Why Teens Experiment
Some of the reasons teens try these substances in the first place include:
- Peer pressure
- Availability of drugs or alcohol
- Family history of drug or alcohol use
- Mental illness
- Compulsive nature
- Poor impulse control
- Desire to appease curiosity
- Desire to have fun, relax, or relieve stress
- To look cool or fit in
Understand Your Influence
The desire to keep kids’ safe means attempting to prevent substance abuse from happening in the first place. Research shows parents are the most influential people in a child’s life, whether they want to admit that or not. Prevention can stem from setting a positive example as teens will mimic what they see.
Relationships are typically delicate in the teen years. You want to be involved, but have to balance it to prevent being shut out completely. Teens will make the choice for themselves, but there are ways you can help them make the right choice.
Have the Conversation
Instead of trying to tell a teen what to do, talk it out with them. Don’t treat it as a lecture. By letting them give input they can walk away feeling seen and heard and may even come to you with questions in the future.
Know it Might be Something Else
These days it is highly likely drug or alcohol abuse is linked to a co-occurring disorder. Around two-thirds of teens who abuse substances also demonstrate mental health problems. This increases their chance for addiction.

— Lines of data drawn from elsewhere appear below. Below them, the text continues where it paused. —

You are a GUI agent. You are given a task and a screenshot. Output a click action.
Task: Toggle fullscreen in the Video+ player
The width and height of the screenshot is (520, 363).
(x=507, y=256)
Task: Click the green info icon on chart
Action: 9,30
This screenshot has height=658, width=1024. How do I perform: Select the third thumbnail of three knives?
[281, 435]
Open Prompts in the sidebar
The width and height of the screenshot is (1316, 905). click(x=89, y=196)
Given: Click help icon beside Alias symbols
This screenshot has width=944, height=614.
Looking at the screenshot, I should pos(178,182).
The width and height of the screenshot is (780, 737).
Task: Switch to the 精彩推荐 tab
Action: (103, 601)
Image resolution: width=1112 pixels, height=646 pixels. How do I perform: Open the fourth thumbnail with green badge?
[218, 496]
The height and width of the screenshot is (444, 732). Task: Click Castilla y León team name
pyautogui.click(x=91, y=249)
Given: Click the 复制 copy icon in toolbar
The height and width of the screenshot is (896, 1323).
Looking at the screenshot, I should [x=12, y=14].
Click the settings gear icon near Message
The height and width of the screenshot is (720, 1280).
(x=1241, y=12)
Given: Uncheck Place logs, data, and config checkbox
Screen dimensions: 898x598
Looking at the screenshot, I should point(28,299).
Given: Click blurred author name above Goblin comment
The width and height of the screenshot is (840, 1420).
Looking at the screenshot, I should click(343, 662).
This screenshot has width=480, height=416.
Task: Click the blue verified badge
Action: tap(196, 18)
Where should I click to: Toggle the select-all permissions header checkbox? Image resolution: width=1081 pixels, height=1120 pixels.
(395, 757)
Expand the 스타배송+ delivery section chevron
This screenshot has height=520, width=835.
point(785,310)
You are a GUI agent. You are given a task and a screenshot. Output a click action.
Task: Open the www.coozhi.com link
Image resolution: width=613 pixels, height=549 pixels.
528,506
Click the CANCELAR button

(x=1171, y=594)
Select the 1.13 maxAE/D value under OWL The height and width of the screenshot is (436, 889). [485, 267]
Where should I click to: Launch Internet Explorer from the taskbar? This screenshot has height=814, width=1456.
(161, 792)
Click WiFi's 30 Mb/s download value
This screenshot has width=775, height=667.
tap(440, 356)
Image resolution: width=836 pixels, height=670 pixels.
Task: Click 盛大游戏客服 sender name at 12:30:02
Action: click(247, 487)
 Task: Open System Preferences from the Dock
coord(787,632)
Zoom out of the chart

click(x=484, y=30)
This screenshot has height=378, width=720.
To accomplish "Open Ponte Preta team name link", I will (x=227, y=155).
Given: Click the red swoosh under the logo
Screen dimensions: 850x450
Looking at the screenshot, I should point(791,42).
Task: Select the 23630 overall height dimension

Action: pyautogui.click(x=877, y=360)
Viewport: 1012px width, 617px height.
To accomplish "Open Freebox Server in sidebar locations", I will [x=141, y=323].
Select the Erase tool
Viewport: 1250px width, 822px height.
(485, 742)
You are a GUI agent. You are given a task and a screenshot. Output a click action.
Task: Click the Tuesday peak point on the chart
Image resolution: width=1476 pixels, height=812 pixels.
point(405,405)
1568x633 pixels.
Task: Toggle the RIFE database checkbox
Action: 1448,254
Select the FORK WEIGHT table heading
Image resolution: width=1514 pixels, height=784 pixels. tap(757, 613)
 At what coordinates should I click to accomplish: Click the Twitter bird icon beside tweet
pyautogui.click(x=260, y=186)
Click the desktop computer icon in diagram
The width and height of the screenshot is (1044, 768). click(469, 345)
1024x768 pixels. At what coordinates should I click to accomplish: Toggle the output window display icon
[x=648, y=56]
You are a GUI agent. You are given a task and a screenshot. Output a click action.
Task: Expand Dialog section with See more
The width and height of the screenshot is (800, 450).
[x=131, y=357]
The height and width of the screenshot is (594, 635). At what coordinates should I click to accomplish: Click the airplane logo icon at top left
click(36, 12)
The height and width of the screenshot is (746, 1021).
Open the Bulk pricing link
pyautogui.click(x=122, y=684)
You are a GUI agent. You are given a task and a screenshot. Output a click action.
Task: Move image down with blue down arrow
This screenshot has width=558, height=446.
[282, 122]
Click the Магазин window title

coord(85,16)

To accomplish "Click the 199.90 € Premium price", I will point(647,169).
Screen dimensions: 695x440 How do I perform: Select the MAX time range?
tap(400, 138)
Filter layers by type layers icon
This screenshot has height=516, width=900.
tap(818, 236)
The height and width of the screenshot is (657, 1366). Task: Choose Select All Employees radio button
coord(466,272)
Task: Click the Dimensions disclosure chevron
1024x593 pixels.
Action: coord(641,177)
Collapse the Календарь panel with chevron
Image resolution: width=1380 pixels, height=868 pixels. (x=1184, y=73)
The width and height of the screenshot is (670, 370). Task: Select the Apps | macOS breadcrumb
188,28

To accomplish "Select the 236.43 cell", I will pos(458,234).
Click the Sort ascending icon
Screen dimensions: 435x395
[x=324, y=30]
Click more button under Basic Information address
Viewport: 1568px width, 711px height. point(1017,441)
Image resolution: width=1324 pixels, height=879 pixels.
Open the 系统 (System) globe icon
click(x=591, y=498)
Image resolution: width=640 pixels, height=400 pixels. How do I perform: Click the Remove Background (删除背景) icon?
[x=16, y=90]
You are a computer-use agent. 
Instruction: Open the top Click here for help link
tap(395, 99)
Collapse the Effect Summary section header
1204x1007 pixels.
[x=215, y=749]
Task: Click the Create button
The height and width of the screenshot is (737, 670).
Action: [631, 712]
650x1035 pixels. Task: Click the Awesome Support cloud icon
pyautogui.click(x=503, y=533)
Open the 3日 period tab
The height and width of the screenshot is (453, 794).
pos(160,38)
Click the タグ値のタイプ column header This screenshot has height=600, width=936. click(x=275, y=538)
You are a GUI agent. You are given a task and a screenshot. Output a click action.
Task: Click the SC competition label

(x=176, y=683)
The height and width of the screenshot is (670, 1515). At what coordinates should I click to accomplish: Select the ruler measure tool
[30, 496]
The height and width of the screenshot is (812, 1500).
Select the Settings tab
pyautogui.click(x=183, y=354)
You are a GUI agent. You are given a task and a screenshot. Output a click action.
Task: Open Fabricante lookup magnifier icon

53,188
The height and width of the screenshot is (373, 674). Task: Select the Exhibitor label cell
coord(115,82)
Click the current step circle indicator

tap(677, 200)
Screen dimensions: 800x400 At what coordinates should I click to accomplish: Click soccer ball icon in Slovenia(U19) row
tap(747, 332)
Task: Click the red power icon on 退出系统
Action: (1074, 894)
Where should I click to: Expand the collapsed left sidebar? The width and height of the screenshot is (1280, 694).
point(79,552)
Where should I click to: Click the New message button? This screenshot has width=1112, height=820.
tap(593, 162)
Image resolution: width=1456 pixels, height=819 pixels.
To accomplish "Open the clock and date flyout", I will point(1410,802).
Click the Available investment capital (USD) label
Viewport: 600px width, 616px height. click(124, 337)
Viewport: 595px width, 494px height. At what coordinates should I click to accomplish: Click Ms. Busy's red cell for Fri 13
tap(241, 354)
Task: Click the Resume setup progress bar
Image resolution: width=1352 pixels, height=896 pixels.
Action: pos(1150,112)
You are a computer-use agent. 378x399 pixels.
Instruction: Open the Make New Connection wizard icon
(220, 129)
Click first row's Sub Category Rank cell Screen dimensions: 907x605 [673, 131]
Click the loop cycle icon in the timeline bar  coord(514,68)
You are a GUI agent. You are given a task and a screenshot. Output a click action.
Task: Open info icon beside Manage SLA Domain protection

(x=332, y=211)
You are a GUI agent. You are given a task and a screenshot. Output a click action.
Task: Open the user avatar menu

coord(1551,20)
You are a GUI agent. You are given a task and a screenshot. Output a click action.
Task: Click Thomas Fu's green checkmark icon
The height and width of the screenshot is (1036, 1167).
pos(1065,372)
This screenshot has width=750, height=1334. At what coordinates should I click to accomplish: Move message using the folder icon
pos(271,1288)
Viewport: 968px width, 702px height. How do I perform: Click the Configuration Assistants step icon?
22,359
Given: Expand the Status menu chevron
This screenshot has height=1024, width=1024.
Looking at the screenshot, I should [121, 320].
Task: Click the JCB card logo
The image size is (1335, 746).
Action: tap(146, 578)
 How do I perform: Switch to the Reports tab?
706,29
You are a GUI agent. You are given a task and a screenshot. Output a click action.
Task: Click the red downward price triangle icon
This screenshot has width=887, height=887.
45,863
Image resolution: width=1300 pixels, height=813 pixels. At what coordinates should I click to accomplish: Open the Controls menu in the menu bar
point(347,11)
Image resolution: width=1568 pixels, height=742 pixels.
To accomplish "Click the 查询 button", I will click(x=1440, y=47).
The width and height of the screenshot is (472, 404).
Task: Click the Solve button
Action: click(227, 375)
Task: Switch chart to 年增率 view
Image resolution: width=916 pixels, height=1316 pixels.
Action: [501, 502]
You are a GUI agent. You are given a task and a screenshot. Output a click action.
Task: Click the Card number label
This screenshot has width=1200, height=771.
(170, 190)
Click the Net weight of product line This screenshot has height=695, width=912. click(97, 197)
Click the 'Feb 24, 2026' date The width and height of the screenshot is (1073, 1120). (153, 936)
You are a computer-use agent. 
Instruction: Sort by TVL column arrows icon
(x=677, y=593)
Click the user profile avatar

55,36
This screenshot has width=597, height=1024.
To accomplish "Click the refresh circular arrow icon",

Co-occurring disorders to look for include:
- Post-traumatic stress disorder
- Obsessive-compulsive disorder
- Eating disorders
- Attention deficit/hyperactivity disorder
Drug or alcohol abuse might be an attempt to self-medicate as your teen navigates one of these mental health issues.
At the end of the day, this is your child. Whether you agree with their decisions or not, supporting them as they navigate these decisions will be critical to their future success. Build the foundation for a trusting, open relationship early on and you will find these conversations will be easier and more productive in the long run.